Schlagartig scheint der Corona-Gaul totgeritten. Der aktuelle Krieg bietet den, angesichts der nun auch in den Mainstreammedien immer weniger zaghaft kommunizierten, offenkundig gefälschten Zahlen, getürkten Statistiken, erlogenen Horror-Szenarien, von kalter Angst heimgesuchten Polit-Drahtziehern eine ideale Fluchtgasse. Während man demnächst, so meine Prognose, Deutschlands pathologischen Oberpaniker Lauterbach bauernopfernd als Corona-Alleinverantwortlichen medial kreuzigen, vierteilen oder teeren und federn wird, bleibt eine zukünftige Anklage und Verurteilung der tausenden für die Corona-Lügenverbrechen Verantwortlichen vermutlich ein frommer Wunschtraum. Einzig das Zwangsimpfungsgesetz wird bis Mitte März noch schnell im medialen Abseits durchgepeitscht, das lässt man sich nicht nehmen. Rettender, ablenkender und sowieso zeitlich perfekter hätte jedenfalls für diese Menschenrechtsverletzer, die uns alle mit ihren Repressalien geknechtet und uns Freiheit und Grundrechte entzogen haben, dieser Krieg nicht eintreten können. Welch bitter-ironische Koinzidenz. Innerlich höre ich gerade hysterisches Gelächter und knallende Champagnerkorken aus Berlin.

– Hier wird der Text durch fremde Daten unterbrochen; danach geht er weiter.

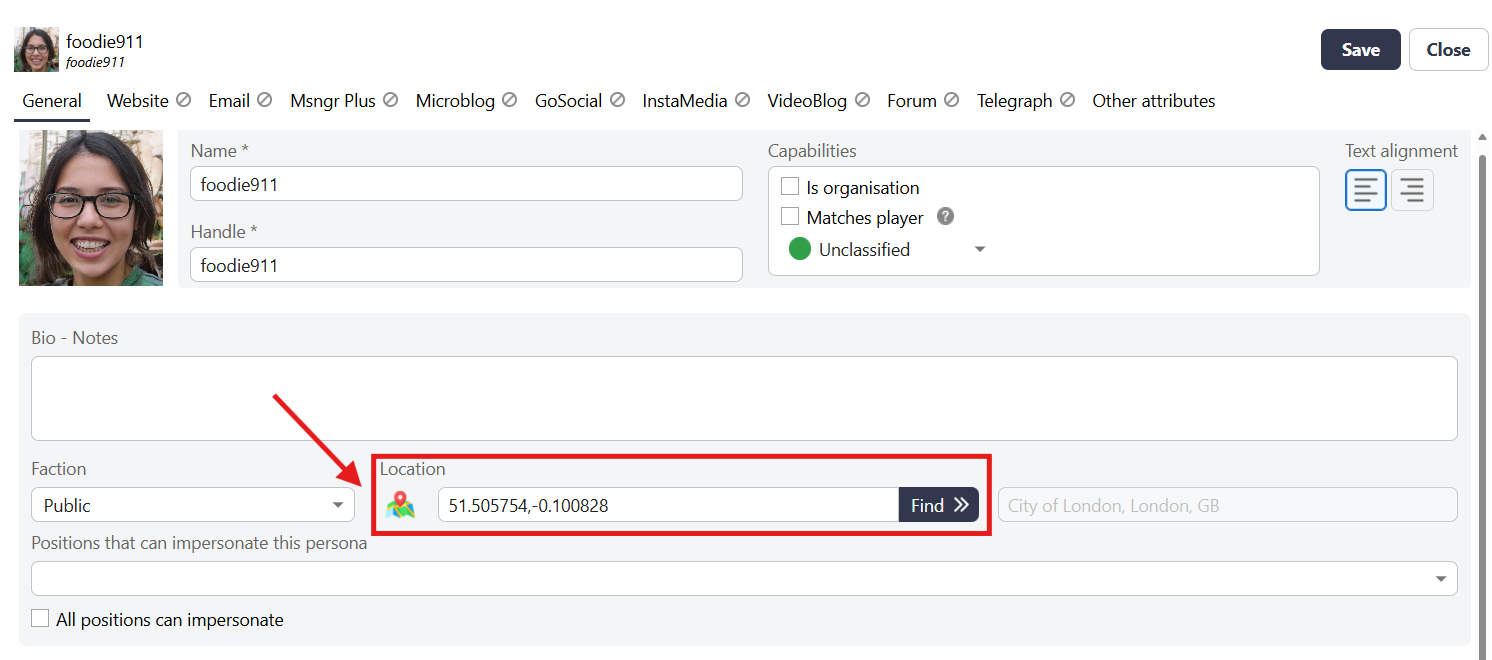Open the Other attributes tab
The image size is (1492, 660).
[x=1153, y=101]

Seit vergangenen Donnerstag, jener neuen Geschichtsbuch-Marke also, hört meine mentale, innerliche Alarmklingel jedenfalls nicht mehr auf zu läuten. Konzentration, zwischen-den-Zeilen-Lesen und innere Distanz sind gefragt, um Fakten von Fake, Beweise von Beschiss und Wahrheit von Wahn zu trennen. Ich bin gegenwärtig, schon aufgrund der unsäglichen Berichterstattung, nicht in der Lage, zur Kriegsthematik eine radikale Position zu entwickeln oder gar eine Front zu eröffnen. Dies gebe ich gleich zu Beginn kund – und erspare damit dem wie auch immer getriggerten und echauffierten Leser die nachfolgende Lektüre. Die Radikalen dürfen also ab hier, mangels Futter, nonchalant wegklicken.

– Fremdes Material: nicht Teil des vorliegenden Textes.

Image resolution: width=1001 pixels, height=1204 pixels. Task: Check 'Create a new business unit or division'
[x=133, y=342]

Professionell erzeugte Übelkeit

Das Problem ist: Nicht einmal die Wahrheit klingt heute mehr ehrlich. Genauer als je zuvor bei einem solch hochkomplexen Thema warte ich seit Tagen ab, beobachte, höre zu, sauge Informationen auf, relativiere. Zusätzlich werfe ich meine eigenen, mageren Erfahrungen zum Thema Russland, in Form einer Kindheit im kommunistischen, deutschen Osten, mehr als einem halben Dutzend Moskau-Aufenthalten in den Achtziger- und Neunzigerjahren, sowie rezenten, intensiven Gesprächen mit einem guten Freund mit mehr als zwanzig Jahren Russland-Expertise mit in die Waagschale. Was sich daraus ergibt, will ich im Folgenden versuchen, zu skizzieren.

Man hört und liest ja gerade die verrücktesten Dinge. Russland will umgehend die freien Medien, explizit Facebook, im eigenen Land teilweise einschränken, um “Falschinformationen” zu verhindern (ok, derlei Maßnahmen sind uns kritischen Facebook-Schreibern in deutschen, “demokratischen” Gefilden nur allzu vertraut); die komplette Abschaltung der Plattform ist wohl nur noch eine Frage von Tagen. Telegram wird sicher schon in Kürze das gleiche Schicksal ereilen. Apropos soziale Medien: Jemand schrieb treffend, dass Donald Trump wahrscheinlich noch heute auf Twitter wäre, hätte er nur die Ukraine überfallen. Klingt irgendwie schlüssig – denn Wladimir Putin besitzt schließlich weiterhin seinen Twitter-Account – mit stolzen 1,2 Millionen Followern.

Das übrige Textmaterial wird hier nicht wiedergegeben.